* STATED PROBLEM
Reproduce the data from its beginning through the line containing "point(35,59)", keeping every line and raising each coordinate in the answers by 9. Omit the pictures.
____ GIVEN DATA
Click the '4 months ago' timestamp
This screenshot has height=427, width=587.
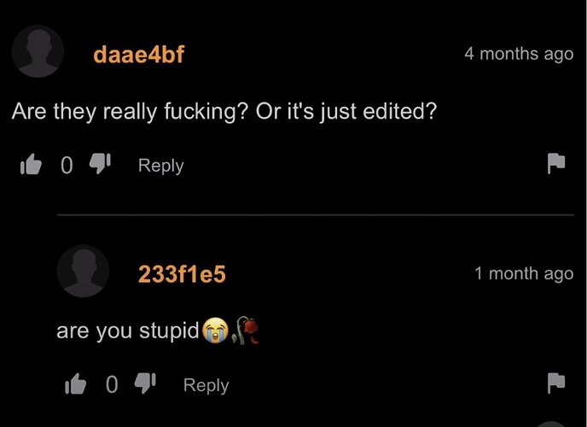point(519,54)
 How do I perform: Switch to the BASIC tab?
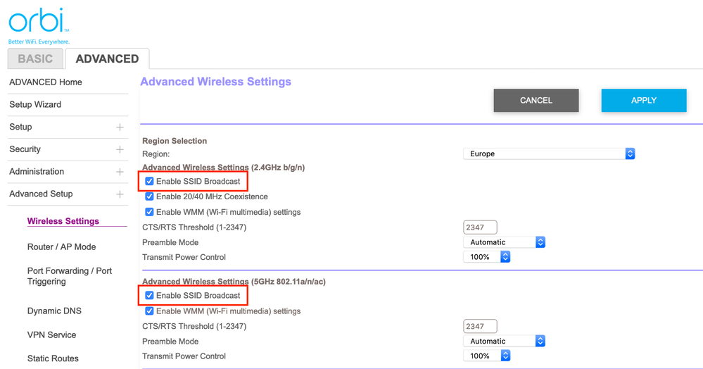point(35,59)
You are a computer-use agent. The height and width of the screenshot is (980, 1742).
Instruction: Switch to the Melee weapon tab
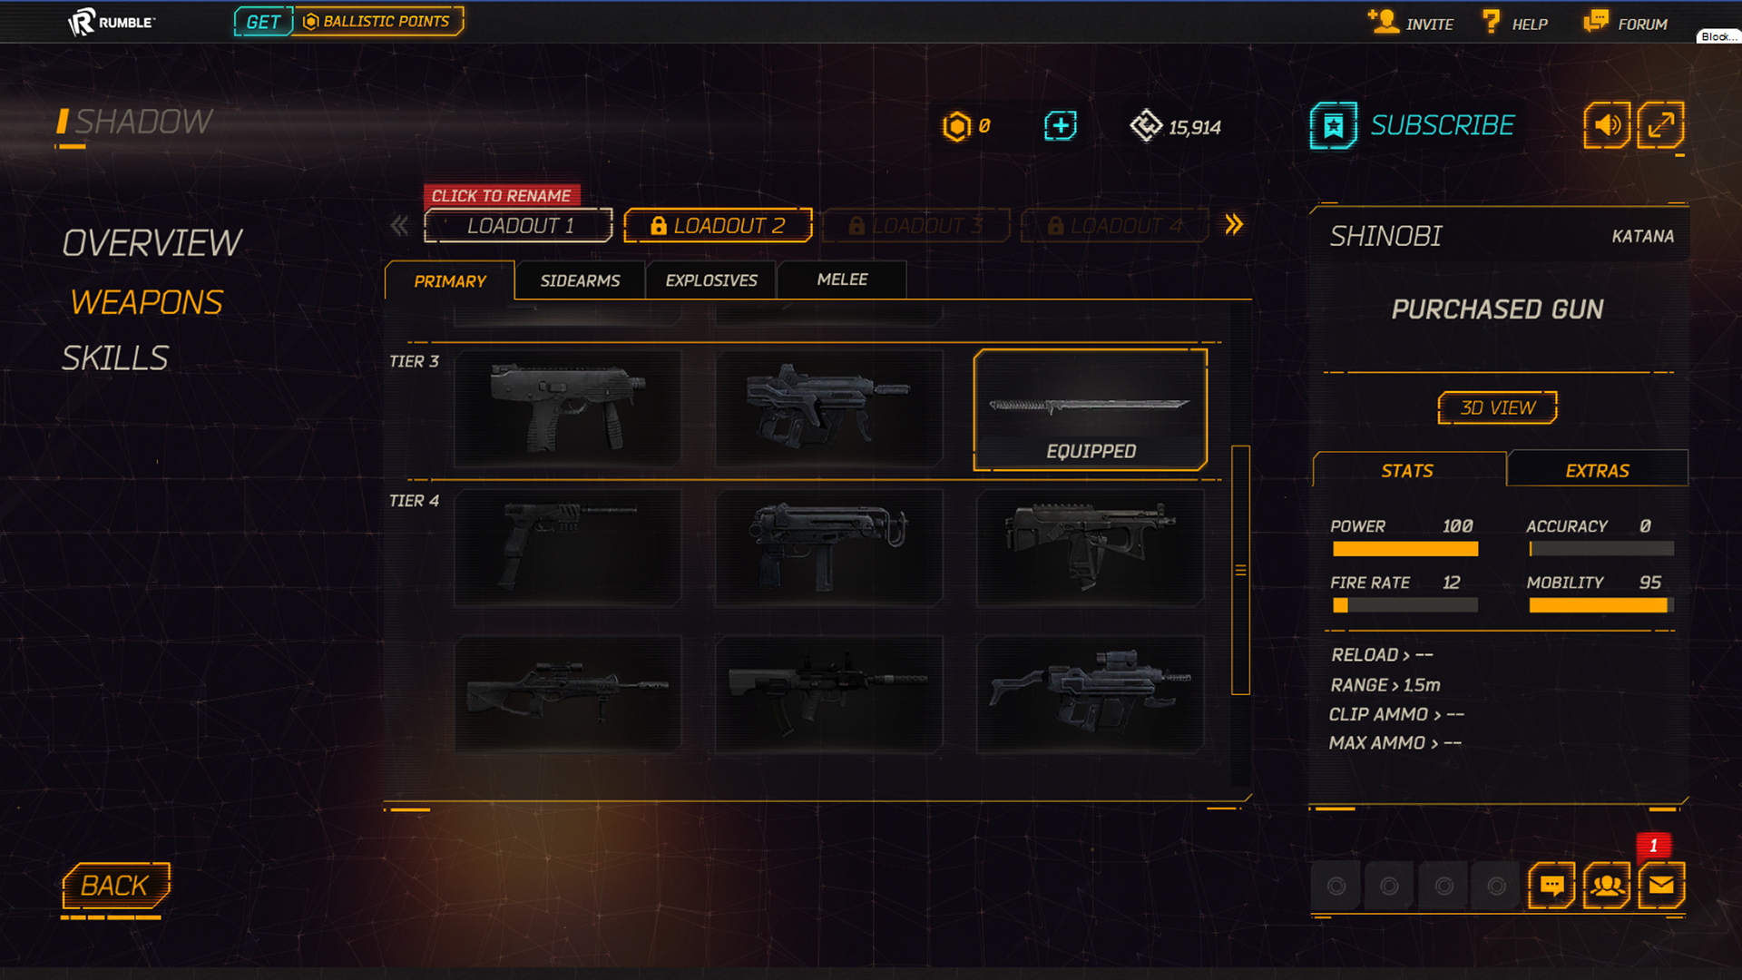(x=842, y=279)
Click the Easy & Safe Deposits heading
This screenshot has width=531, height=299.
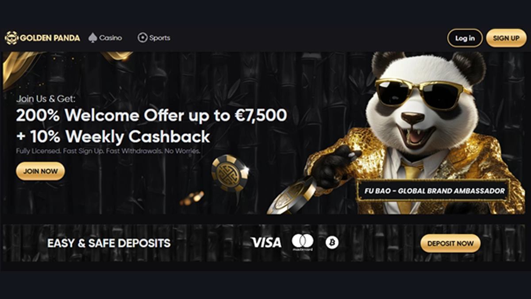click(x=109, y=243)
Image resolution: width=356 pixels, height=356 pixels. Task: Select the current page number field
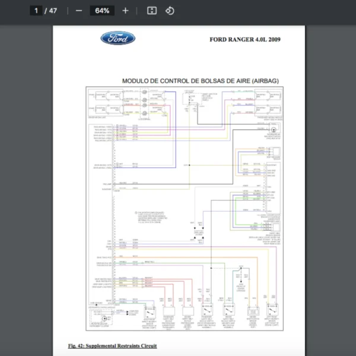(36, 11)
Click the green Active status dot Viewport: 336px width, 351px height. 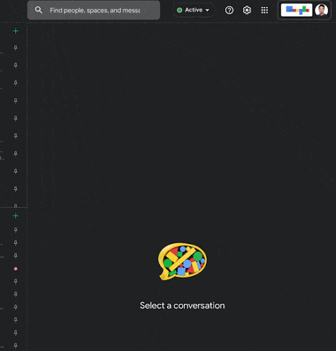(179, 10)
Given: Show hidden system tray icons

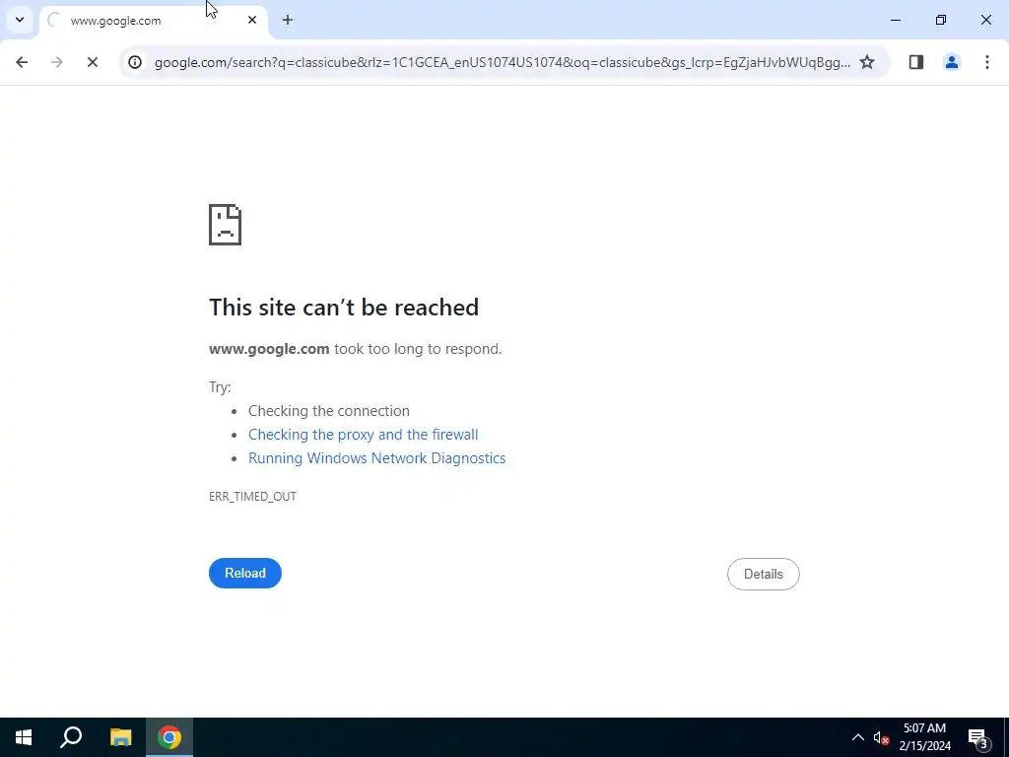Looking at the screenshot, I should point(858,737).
________
* ANSWER TO THIS PROBLEM
Click the '4 months ago' timestamp
This screenshot has height=427, width=587.
point(528,63)
 How do I perform: Switch to the BASIC tab?
point(44,68)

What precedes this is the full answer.